**Work instructions**: Using the case header below, decide whether each statement agrees with it: 1. The case was decided in October 1969. 2. Southern Pacific Company is the plaintiff-appellee. 3. Thomas G. Sharpe, Jr. appeared for the plaintiff-appellee. Answer yes or no for each, quoting the deciding words.

Huth v. Southern Pacific Company

Decision Date07 October 1969
Docket NumberNo. 27439 Summary Calendar.,27439 Summary Calendar.
Citation417 F.2d 526
PartiesJames Leo HUTH, Plaintiff-Appellee, v. SOUTHERN PACIFIC COMPANY, Defendant-Appellant.
CourtU.S. Court of Appeals — Fifth Circuit

Fred B. Wagner Brownsville, Tex., John F. Heard, Baker, Botts, Shepherd & Coates, Houston, Tex., for Southern Pacific Co.

Thomas G. Sharpe, Jr., Hardy & Sharpe, Brownsville, Tex., for plaintiff-appellee.

James Leo Huth, in pro per.

Before JOHN R. BROWN, Chief Judge, THORNBERRY and MORGAN, Circuit Judges.

Element and word locating data
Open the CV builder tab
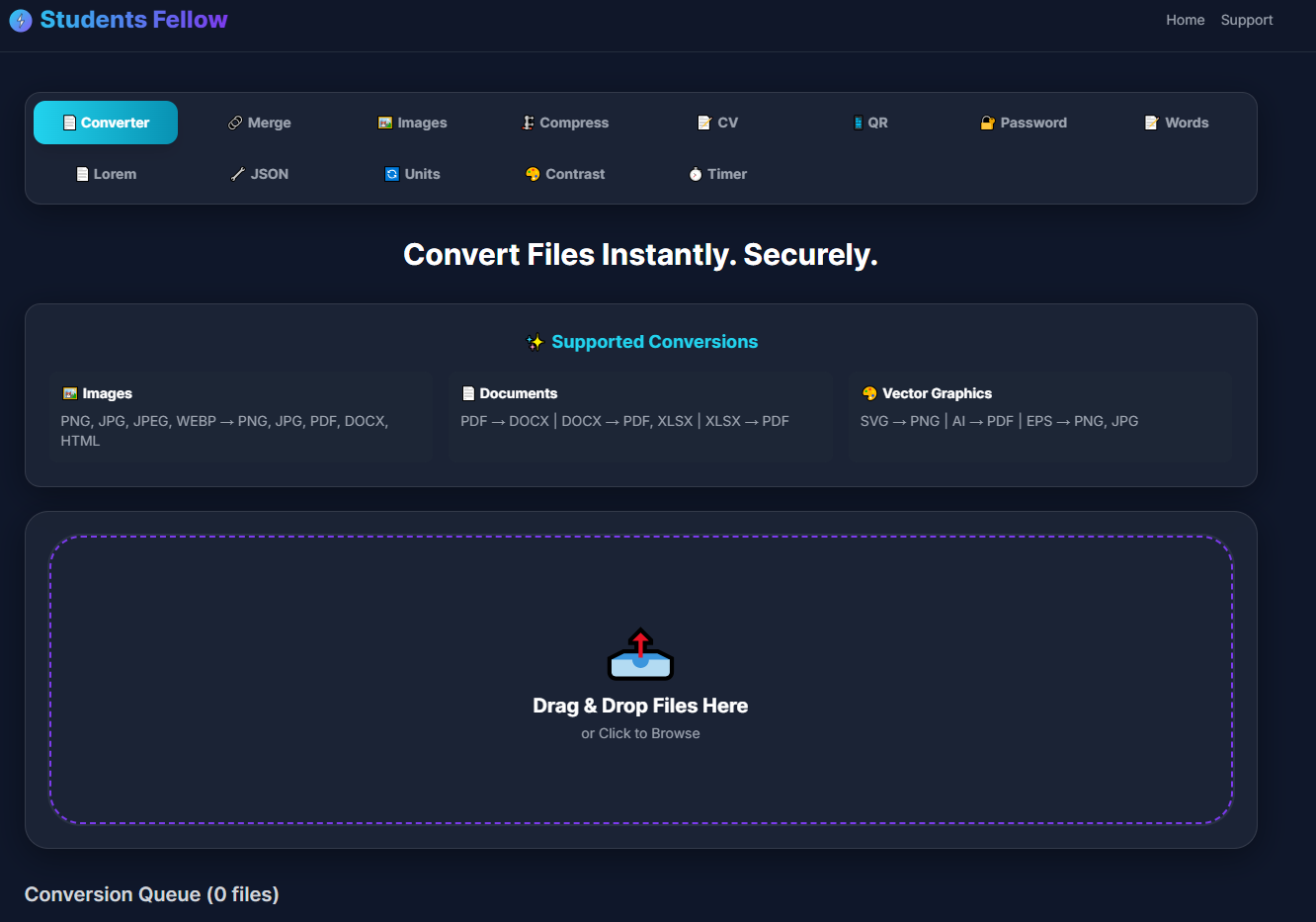Image resolution: width=1316 pixels, height=922 pixels. pos(718,123)

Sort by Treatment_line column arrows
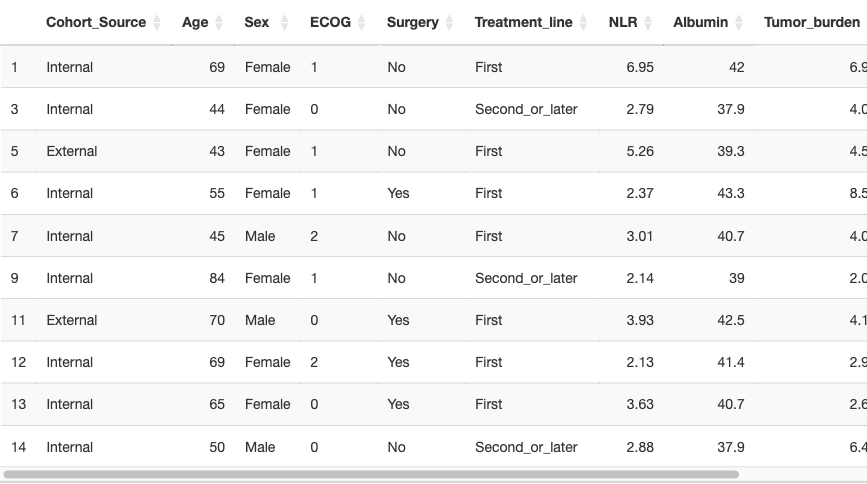click(x=583, y=23)
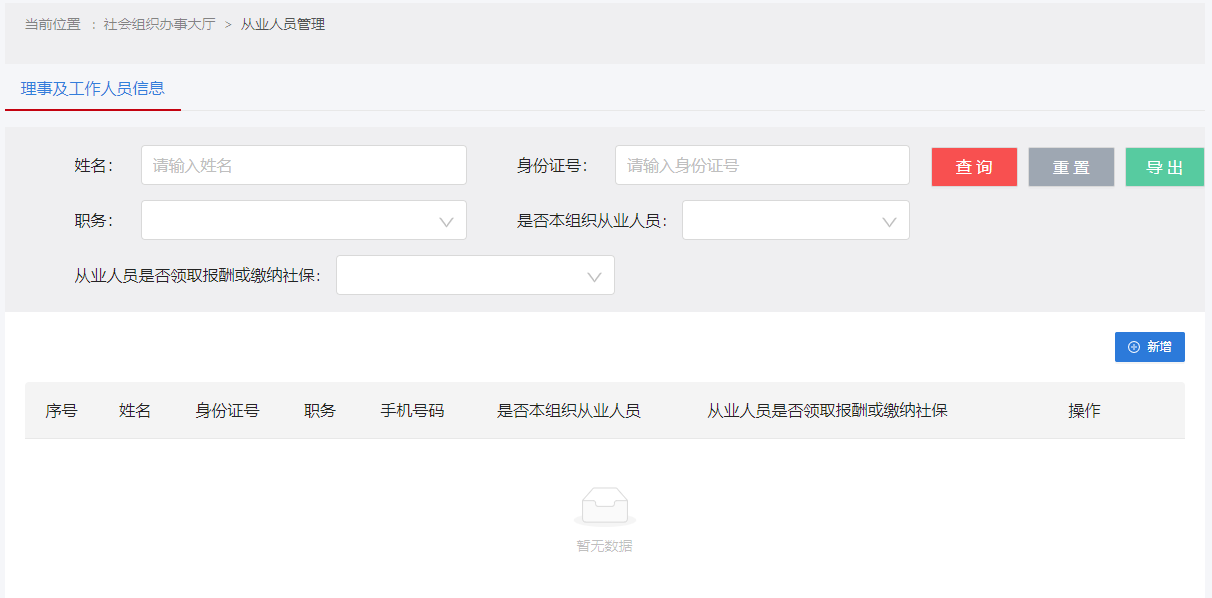The width and height of the screenshot is (1212, 598).
Task: Switch to 理事及工作人员信息 tab
Action: coord(93,89)
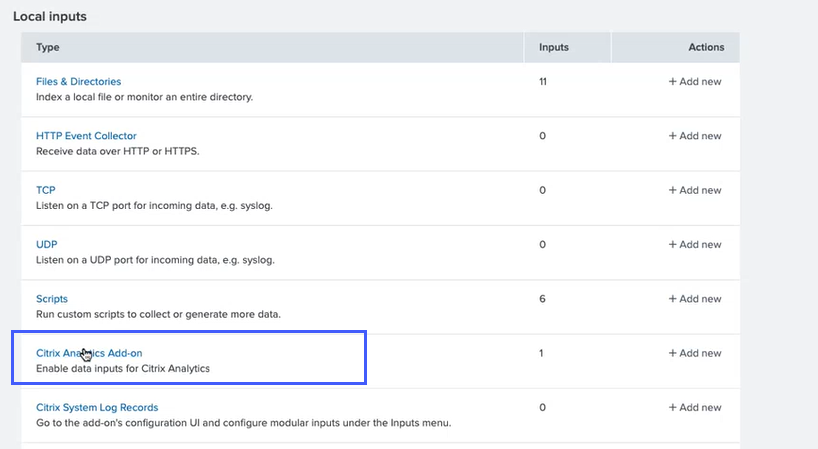Add new Citrix System Log Records input
Image resolution: width=818 pixels, height=449 pixels.
(x=695, y=407)
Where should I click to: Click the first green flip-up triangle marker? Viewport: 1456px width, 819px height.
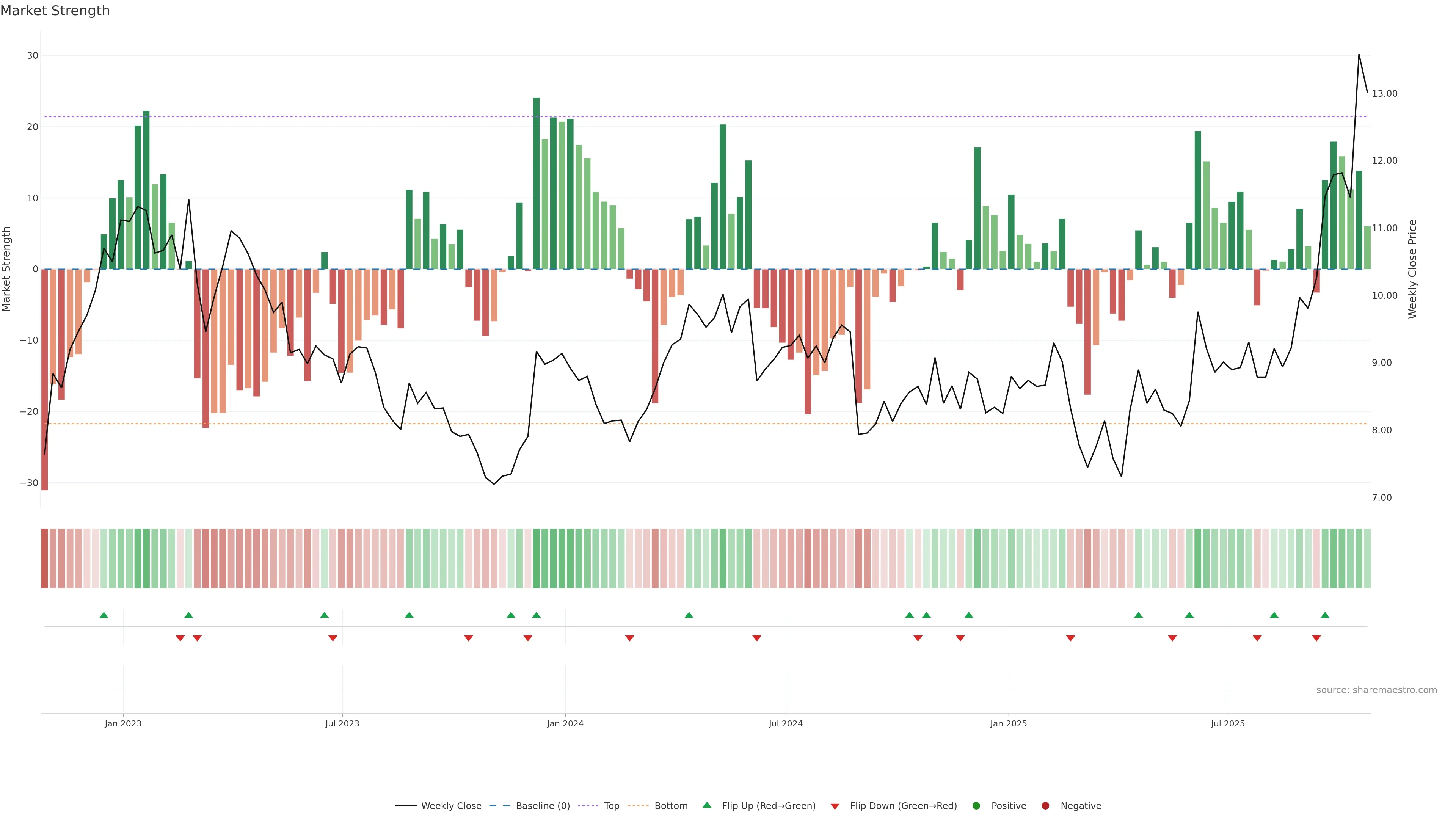(104, 615)
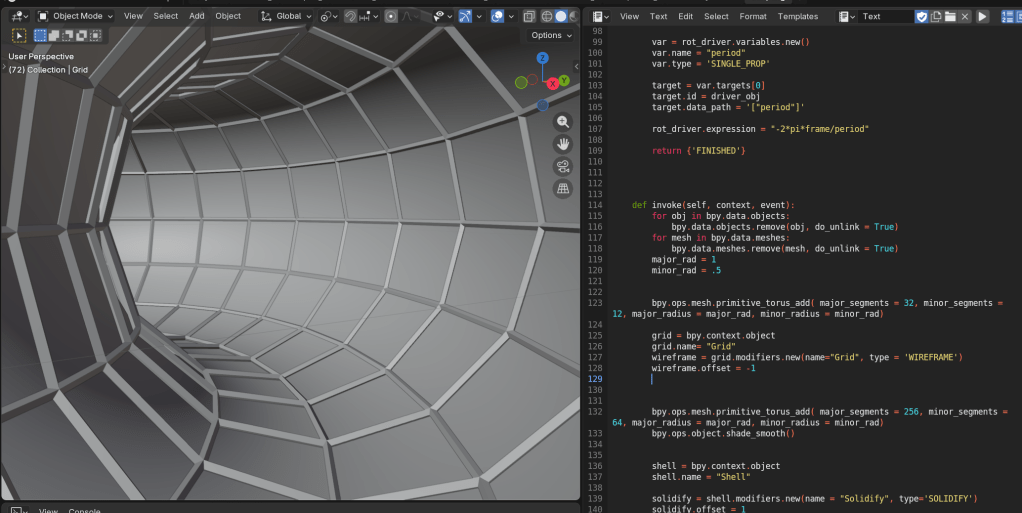Open the Add menu in 3D viewport

tap(197, 16)

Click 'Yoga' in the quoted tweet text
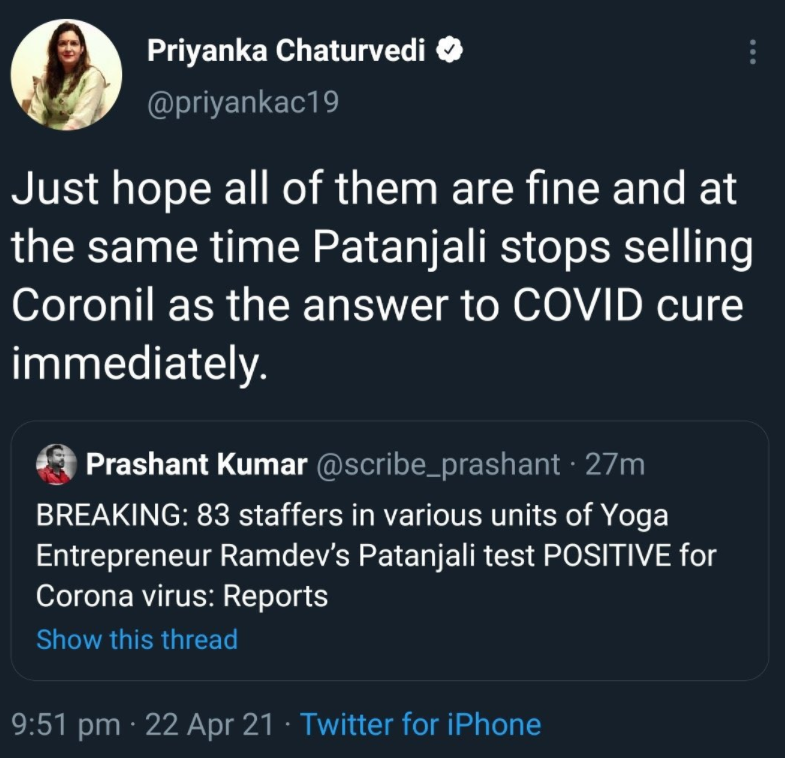tap(634, 517)
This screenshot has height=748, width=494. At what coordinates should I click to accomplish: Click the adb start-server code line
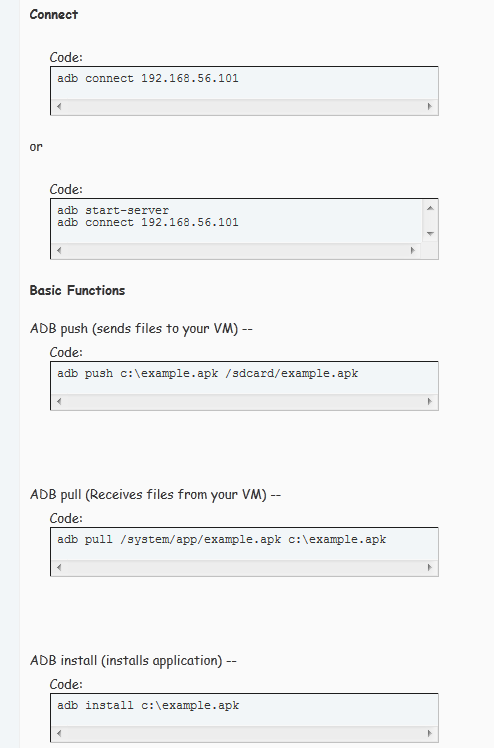click(x=113, y=210)
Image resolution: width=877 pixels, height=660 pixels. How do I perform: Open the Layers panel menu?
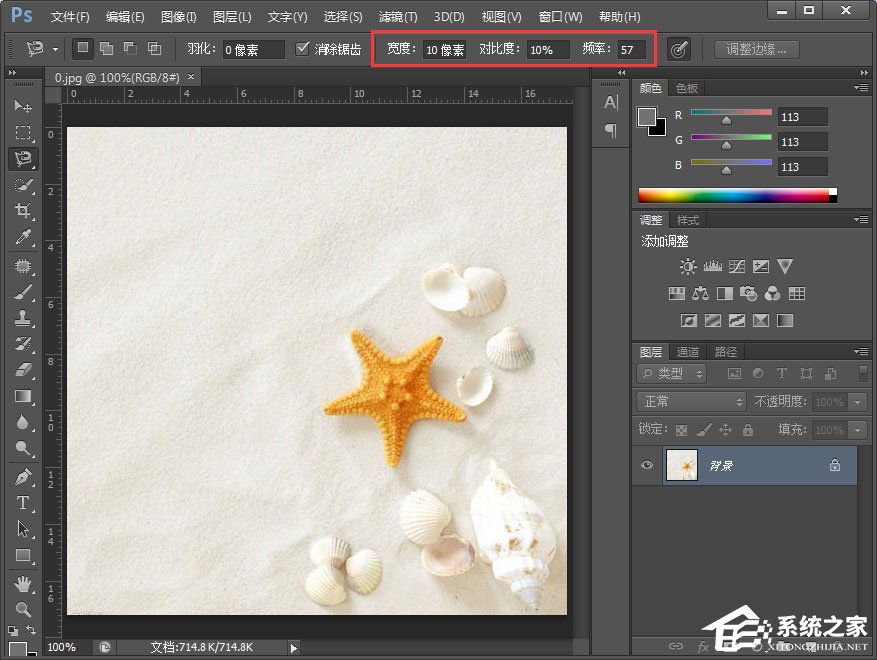[861, 351]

**Answer to this exercise**:
1. Yes: "Decision Date07 October 1969"
2. No: "SOUTHERN PACIFIC COMPANY, Defendant-Appellant"
3. Yes: "Thomas G. Sharpe, Jr., Hardy & Sharpe, Brownsville, Tex., for plaintiff-appellee."